What you have to do: I need an exact copy of the lines from the one containing "Given: Select the 全体杀数排序 merged header" through the end of the records, without any pictures.

(Collected data)
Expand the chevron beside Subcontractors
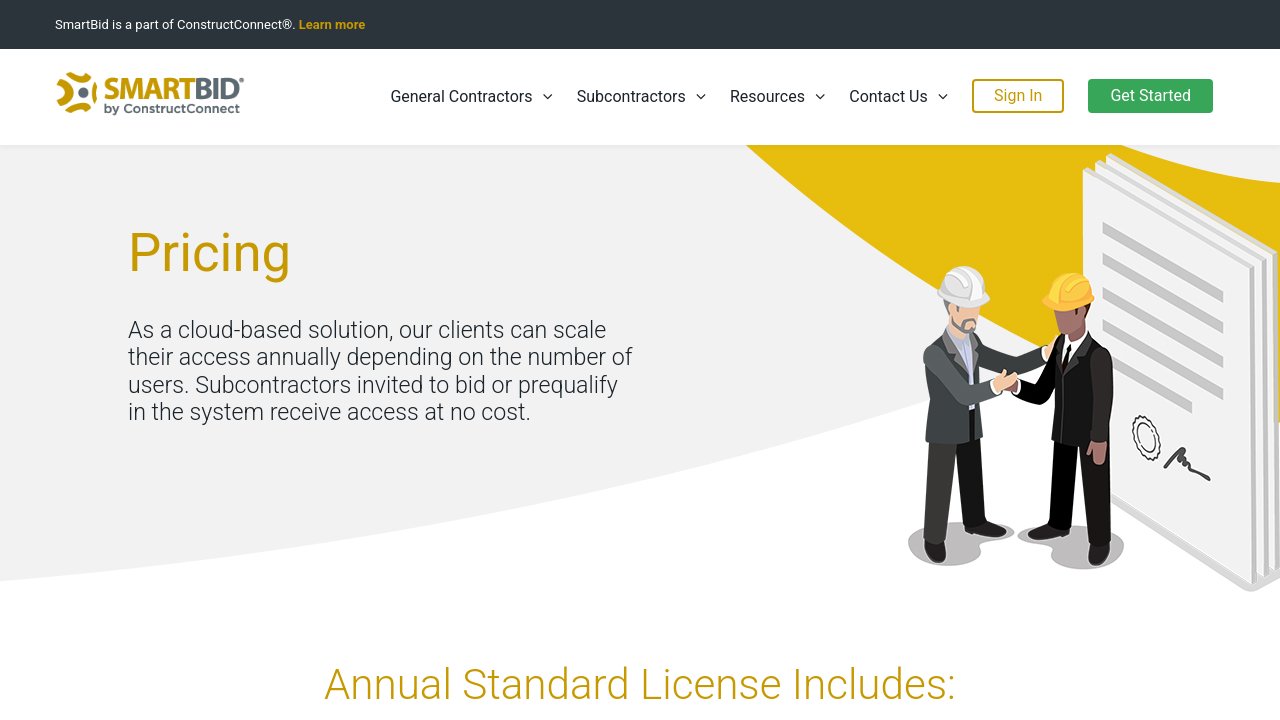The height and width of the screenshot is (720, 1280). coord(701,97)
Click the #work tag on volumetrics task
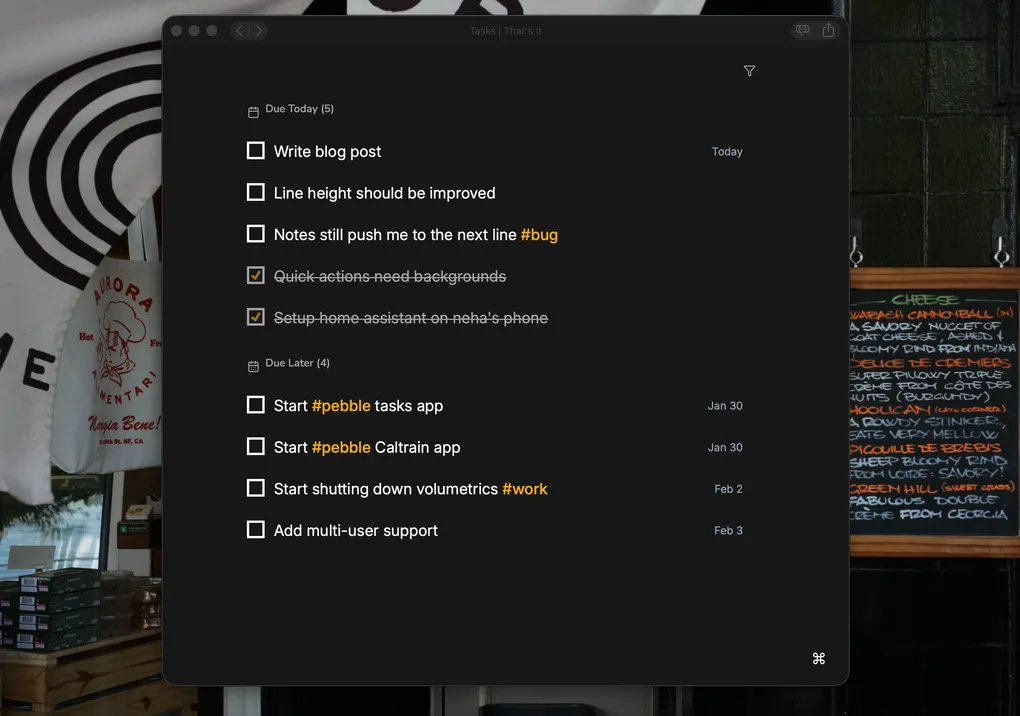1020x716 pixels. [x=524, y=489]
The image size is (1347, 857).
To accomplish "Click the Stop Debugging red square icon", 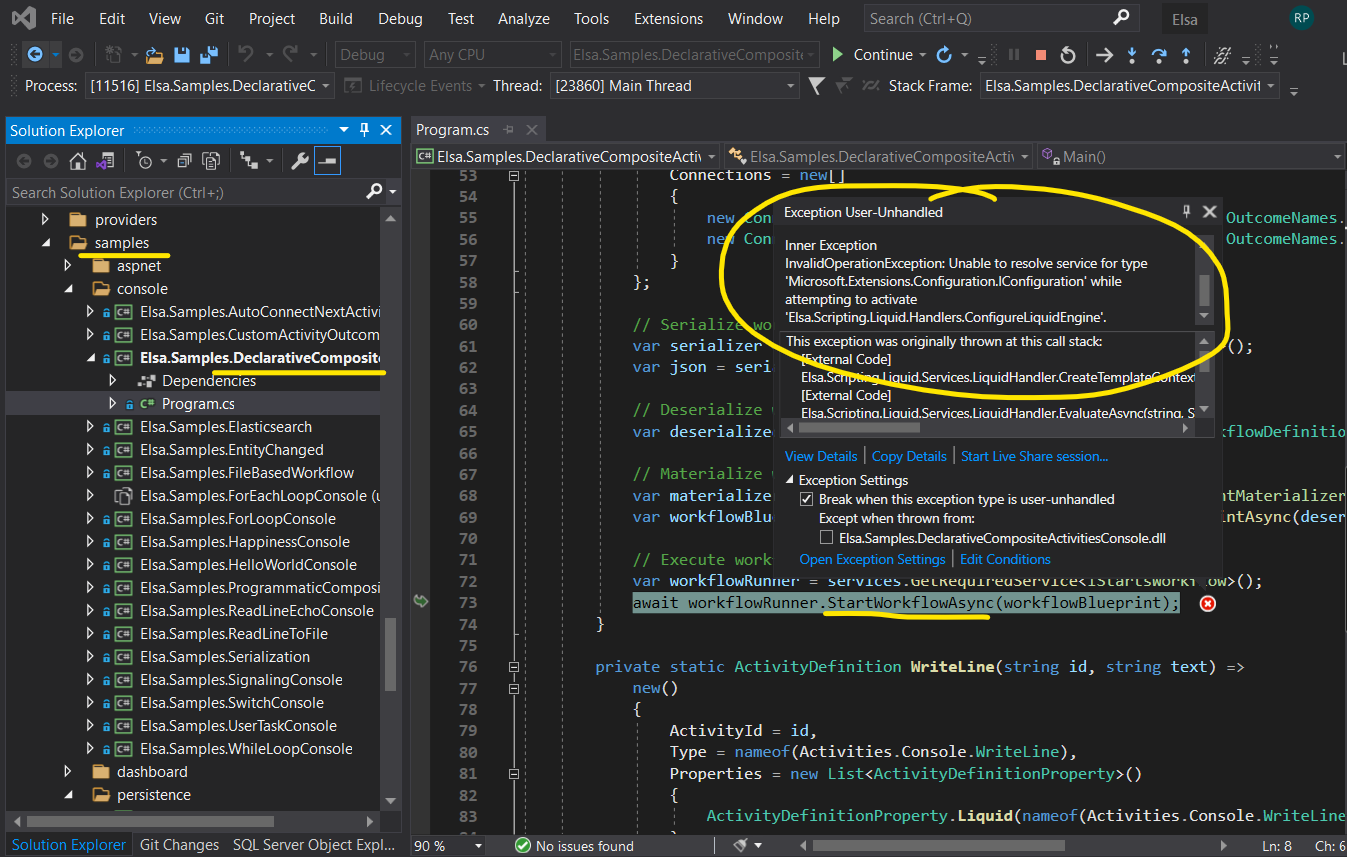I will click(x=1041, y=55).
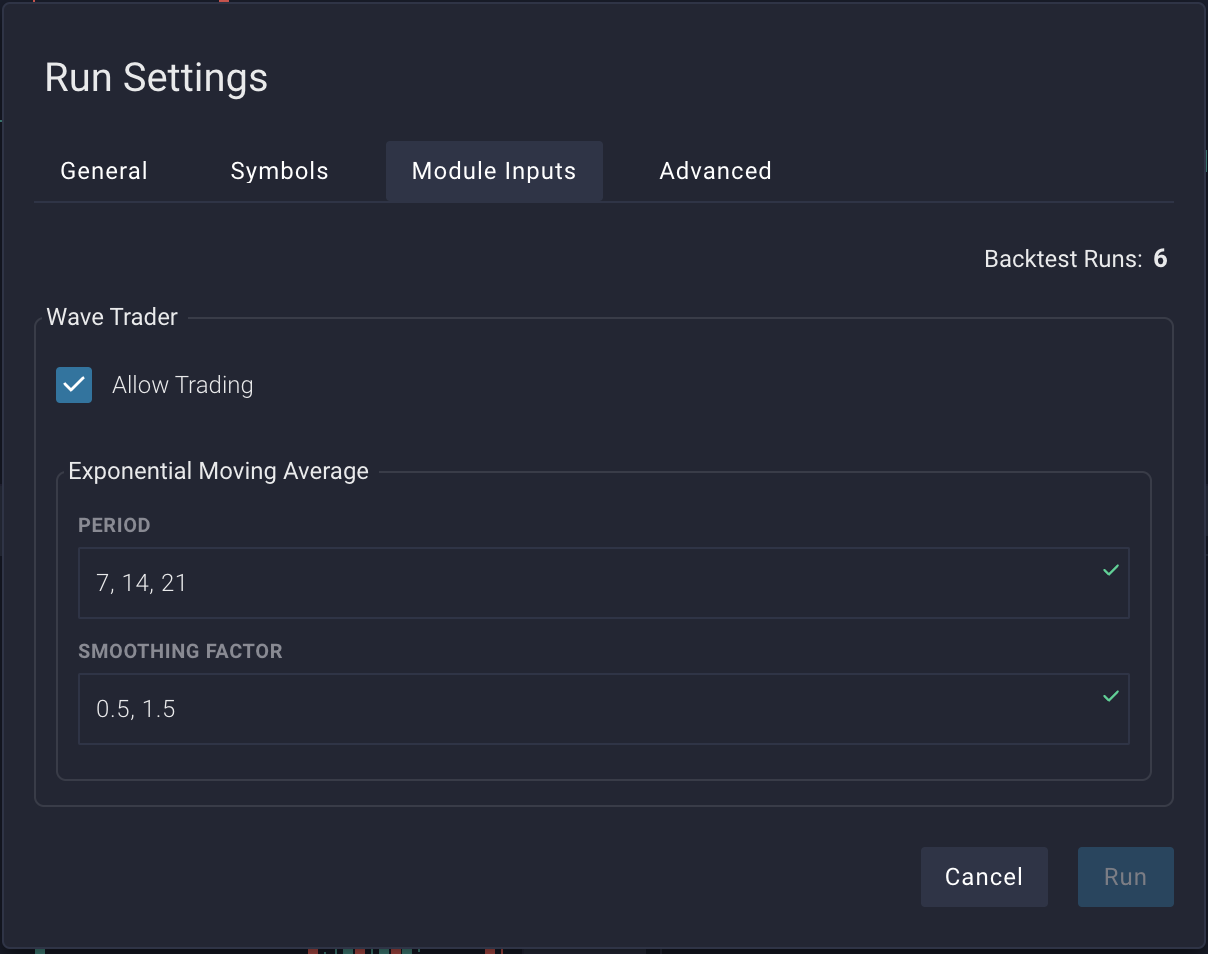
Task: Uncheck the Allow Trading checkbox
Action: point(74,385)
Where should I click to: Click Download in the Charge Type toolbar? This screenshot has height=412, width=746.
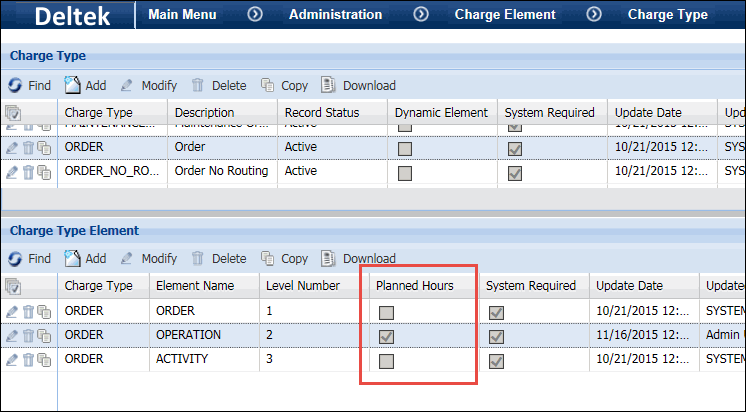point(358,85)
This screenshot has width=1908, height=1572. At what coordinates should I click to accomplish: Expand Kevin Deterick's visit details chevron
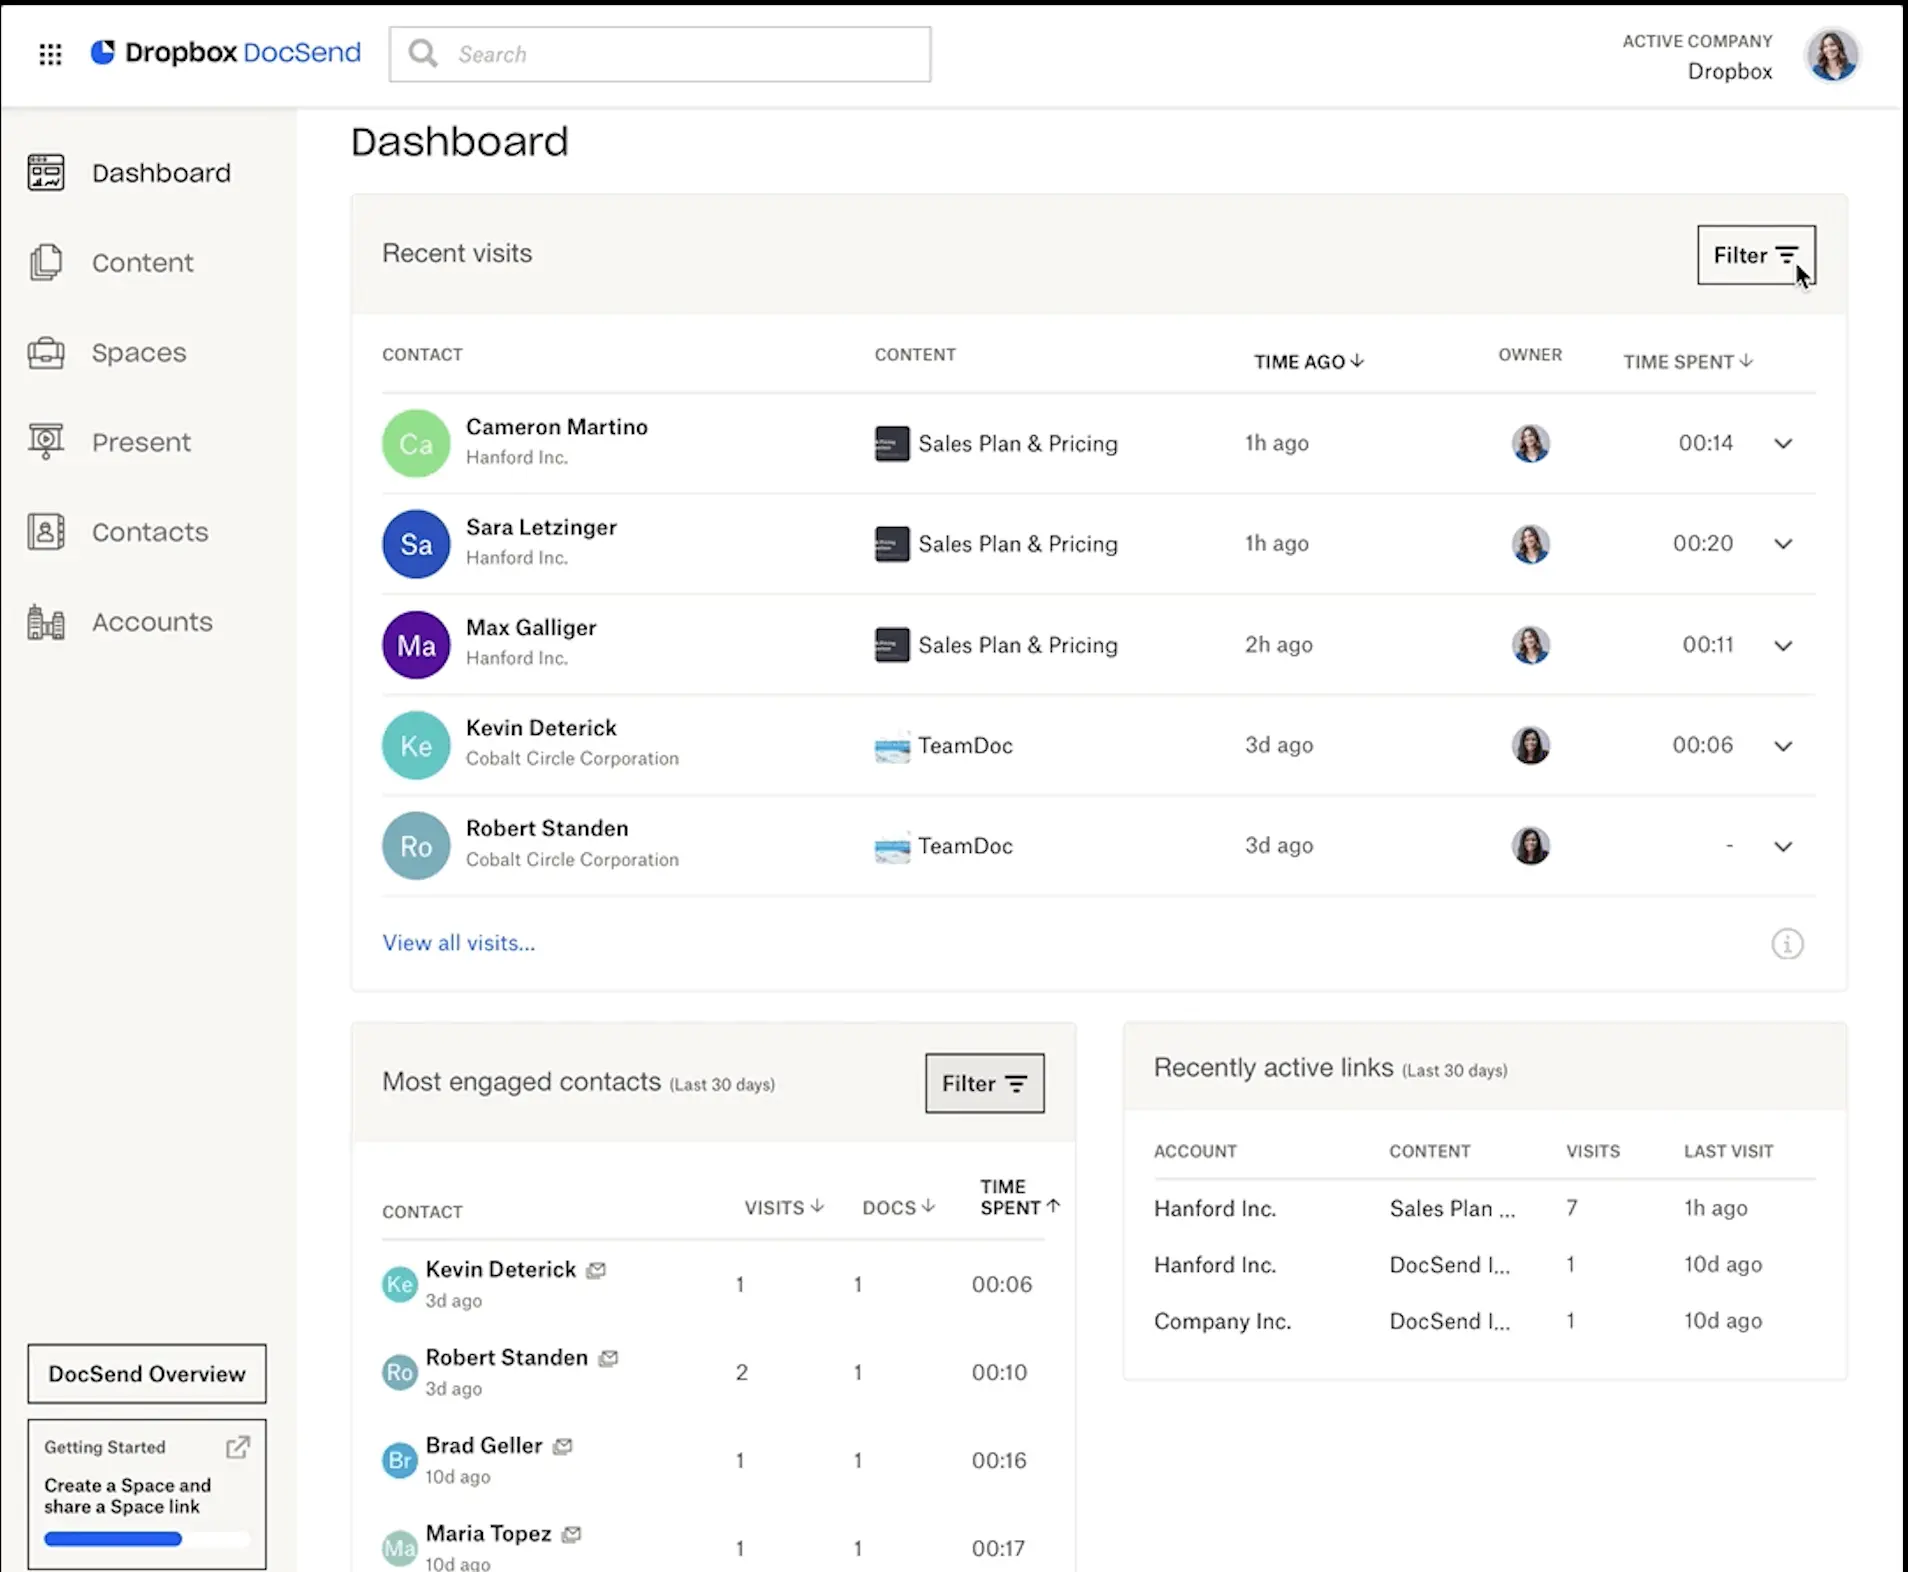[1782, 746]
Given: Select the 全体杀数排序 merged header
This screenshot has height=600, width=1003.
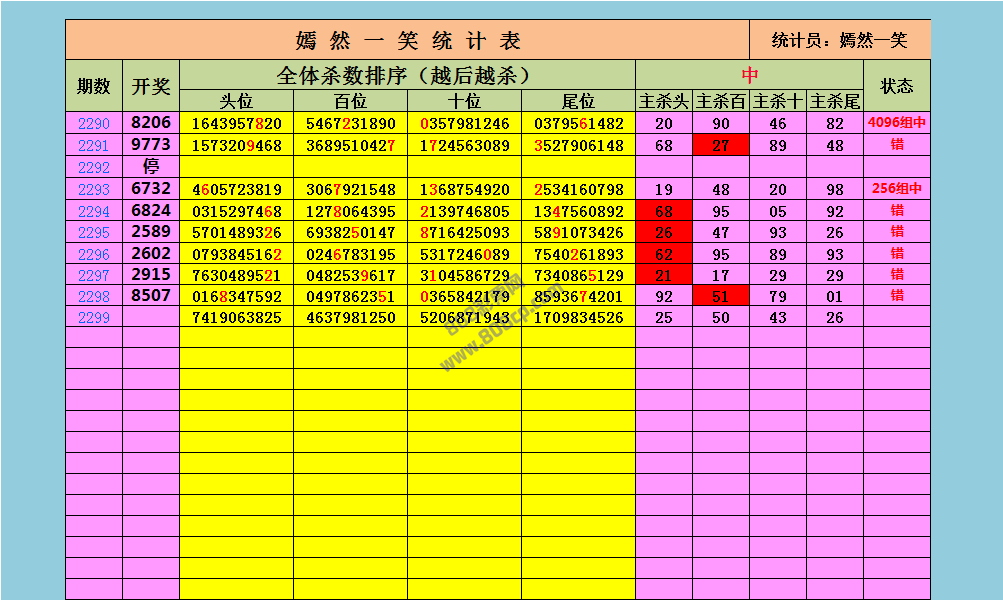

Result of this task:
Given: Select the 全体杀数排序 merged header
This screenshot has height=600, width=1003.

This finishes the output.